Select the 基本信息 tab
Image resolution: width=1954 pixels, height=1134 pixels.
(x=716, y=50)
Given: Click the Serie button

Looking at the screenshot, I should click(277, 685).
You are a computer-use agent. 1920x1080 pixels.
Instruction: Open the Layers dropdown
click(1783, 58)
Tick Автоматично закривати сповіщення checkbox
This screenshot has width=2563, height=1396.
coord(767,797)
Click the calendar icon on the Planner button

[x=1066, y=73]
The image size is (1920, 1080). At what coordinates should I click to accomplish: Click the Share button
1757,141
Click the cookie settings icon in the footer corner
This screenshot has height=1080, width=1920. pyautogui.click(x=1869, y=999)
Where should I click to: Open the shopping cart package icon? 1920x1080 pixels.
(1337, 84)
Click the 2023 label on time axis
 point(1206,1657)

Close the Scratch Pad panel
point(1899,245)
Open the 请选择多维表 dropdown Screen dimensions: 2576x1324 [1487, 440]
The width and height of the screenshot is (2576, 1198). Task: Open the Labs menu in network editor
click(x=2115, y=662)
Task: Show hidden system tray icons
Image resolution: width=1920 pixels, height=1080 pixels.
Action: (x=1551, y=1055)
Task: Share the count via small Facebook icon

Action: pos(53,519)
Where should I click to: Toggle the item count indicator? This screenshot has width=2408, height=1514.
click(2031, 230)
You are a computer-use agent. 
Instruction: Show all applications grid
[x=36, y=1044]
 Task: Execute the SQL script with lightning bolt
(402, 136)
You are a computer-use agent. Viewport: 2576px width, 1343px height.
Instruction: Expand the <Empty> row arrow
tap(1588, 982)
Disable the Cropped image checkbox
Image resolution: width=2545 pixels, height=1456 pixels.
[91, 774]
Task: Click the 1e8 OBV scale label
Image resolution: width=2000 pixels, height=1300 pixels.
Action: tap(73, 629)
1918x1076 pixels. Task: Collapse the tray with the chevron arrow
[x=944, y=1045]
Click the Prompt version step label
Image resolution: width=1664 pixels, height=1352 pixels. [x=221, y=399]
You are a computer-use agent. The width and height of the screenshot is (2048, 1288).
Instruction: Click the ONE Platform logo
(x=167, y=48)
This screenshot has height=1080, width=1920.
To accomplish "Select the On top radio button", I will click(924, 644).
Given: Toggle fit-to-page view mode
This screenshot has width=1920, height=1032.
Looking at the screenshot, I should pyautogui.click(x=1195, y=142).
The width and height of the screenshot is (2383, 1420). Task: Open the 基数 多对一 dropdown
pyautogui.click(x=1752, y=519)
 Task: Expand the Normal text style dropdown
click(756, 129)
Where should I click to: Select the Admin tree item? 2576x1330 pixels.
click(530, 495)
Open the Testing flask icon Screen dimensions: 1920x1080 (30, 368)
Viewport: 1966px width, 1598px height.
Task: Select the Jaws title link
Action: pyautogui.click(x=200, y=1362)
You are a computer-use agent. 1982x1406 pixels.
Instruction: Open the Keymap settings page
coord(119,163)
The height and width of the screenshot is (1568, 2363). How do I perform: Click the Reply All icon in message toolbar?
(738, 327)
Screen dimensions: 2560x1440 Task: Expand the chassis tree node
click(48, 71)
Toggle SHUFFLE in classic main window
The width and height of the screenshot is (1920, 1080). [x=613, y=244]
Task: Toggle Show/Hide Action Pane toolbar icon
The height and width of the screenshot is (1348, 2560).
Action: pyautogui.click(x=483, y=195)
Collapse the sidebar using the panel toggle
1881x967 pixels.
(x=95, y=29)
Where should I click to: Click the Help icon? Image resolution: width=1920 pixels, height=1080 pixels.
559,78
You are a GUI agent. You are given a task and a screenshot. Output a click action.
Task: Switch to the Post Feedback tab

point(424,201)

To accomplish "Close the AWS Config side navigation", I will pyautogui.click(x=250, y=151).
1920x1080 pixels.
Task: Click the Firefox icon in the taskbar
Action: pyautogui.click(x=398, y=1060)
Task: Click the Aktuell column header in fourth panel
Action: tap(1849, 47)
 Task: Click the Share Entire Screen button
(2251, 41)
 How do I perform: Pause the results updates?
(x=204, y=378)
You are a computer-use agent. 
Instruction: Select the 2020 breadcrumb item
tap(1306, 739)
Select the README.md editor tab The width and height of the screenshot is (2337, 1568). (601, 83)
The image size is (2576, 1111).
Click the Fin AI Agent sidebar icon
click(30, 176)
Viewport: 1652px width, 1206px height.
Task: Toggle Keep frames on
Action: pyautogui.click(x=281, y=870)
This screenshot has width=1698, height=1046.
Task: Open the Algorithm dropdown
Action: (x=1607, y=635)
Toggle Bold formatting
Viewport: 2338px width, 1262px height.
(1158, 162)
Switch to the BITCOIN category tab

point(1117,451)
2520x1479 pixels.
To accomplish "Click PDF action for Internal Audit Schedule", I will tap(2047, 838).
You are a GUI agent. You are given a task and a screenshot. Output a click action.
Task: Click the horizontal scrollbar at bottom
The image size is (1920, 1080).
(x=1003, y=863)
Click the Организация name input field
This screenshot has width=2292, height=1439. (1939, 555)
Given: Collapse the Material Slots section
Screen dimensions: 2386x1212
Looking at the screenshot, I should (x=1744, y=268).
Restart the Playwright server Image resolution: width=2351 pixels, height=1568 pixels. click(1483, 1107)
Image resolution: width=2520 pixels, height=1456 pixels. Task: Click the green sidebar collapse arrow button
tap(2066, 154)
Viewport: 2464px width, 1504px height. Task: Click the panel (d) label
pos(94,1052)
# # # #
Problem details:
Where a line above holds the word "computer", copy it.

Task result:
You are a computer-use agent. 1920x1080 pixels.
You are a computer-use agent. 
You are a computer-use agent. Viewport: 2576px width, 1343px height.
You are a computer-use agent. The width and height of the screenshot is (2048, 1288).
You are a computer-use agent. 1982x1406 pixels.
You are a computer-use agent. 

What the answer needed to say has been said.